It is not quite clear how Poincaré-Bendixson theorem could prove useful in this setting since the unit circle acts as a closed orbit of this dynamical system, see the picture below. Perusing these (reasonably concise) lecture notes on the subject might prove useful.
To solve the question, consider any orbit starting from some initial condition $(r_0,\theta_0)$ with $r_0\gt0$. The phase diagram of $\dot r=r(1-r)$ on $r\gt0$ shows that $r(t)\to1$, in particular $1\leqslant2r(t)\leqslant4$ for every $t$ large enough, say, for every $t\geqslant t_1$.

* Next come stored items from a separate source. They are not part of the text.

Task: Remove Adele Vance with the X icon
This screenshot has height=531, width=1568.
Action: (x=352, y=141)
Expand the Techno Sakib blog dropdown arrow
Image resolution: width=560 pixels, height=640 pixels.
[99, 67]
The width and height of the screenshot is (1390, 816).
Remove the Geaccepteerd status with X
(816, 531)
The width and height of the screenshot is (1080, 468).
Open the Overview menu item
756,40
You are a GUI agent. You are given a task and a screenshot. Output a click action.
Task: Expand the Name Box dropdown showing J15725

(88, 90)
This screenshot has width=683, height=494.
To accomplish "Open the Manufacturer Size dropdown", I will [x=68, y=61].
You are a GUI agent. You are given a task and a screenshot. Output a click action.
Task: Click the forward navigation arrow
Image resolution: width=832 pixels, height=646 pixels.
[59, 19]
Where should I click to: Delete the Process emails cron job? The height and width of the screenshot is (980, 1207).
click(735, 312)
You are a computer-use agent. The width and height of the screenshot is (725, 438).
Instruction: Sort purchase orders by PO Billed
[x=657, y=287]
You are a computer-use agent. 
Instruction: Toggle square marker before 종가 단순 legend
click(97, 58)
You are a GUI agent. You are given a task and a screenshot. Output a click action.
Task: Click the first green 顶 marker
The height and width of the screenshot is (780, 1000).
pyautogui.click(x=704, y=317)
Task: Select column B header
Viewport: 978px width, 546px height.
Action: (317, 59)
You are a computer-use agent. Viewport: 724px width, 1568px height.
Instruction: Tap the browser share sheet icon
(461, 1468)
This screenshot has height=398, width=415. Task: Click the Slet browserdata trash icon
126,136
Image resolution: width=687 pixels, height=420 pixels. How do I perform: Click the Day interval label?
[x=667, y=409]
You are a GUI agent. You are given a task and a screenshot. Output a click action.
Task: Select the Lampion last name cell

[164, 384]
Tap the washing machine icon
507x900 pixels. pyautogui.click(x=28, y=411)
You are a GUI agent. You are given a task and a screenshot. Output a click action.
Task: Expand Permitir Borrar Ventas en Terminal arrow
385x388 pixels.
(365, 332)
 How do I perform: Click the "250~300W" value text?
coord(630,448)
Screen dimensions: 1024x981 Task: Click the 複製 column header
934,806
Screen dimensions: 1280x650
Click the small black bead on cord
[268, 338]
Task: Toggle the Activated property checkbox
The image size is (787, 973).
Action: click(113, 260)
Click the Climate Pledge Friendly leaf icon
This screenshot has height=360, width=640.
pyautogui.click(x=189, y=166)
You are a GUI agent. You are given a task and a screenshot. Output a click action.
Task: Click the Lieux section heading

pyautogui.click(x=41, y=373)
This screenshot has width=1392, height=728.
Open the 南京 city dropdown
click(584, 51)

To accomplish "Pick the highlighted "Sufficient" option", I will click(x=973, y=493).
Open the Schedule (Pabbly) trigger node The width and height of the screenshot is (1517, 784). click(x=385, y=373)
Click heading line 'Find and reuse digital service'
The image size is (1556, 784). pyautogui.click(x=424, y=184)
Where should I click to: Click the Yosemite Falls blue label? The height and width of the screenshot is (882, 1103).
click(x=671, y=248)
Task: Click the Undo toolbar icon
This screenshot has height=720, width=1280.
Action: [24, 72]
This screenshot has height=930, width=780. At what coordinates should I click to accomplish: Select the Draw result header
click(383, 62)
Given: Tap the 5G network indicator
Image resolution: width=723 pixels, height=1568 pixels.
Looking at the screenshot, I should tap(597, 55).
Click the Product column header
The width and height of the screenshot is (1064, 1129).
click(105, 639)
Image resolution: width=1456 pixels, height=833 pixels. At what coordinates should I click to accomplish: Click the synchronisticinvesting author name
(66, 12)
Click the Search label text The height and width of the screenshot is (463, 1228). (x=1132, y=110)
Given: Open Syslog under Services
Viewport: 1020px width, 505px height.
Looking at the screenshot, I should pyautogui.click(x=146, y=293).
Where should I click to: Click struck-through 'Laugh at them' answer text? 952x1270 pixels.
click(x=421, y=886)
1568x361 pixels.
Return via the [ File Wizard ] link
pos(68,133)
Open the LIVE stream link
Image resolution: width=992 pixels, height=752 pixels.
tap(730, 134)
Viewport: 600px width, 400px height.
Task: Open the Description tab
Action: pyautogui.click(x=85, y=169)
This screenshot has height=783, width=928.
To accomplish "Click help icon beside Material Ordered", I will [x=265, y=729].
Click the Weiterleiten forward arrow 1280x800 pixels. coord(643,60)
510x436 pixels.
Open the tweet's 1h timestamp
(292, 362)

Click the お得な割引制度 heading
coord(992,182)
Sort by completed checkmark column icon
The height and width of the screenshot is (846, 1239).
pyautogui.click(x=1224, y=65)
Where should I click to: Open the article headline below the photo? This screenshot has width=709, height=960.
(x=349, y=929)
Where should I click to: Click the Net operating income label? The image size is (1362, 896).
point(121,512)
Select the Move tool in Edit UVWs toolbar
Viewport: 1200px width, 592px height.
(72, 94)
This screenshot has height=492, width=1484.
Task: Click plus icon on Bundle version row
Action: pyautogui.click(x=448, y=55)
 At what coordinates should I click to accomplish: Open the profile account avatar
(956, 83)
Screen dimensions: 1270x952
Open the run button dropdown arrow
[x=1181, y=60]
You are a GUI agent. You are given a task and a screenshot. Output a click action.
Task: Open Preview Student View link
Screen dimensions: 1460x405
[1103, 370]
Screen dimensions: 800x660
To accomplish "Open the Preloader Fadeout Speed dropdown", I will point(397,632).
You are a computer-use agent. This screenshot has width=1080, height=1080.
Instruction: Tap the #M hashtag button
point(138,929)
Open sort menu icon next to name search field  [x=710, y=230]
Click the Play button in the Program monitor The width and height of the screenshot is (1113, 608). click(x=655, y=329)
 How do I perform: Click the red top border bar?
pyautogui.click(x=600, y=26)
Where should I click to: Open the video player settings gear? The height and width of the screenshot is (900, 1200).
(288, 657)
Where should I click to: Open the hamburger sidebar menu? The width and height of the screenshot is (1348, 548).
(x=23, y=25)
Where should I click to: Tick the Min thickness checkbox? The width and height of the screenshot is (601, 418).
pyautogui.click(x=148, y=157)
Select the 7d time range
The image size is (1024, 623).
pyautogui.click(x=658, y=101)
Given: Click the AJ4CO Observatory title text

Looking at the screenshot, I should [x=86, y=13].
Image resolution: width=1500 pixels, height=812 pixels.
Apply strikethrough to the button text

On $t\geqslant t_1$, $\dot\theta(t)=2r(t)\sin^2(\theta(t)/2)$ hence $\sin^2(\theta/2)\leqslant\dot\theta\leqslant4\sin^2(\theta/2)$. This implies that $t\mapsto\theta(t)$ follows an orbit of the dynamical system $$\dot\varphi=\sin^2(\varphi/2),$$ and the relative speed of $\theta$ compared to $\varphi$ is always between $1$ and $4$, in particular $\theta(t)$ converges to the first fixed point met by $\varphi(t)$, which, for every starting condition $\varphi_0=\theta_0$, is $0$ mod $2\pi$.
This proves that, for every $r_0\gt0$, $r(t)\to1$ and $\theta(t)\to0$ mod $2\pi$, that is, for every initial condition $(x_0,y_0)\ne(0,0)$, the orbit $(x(t),y(t))$ accumulates on $(1,0)$.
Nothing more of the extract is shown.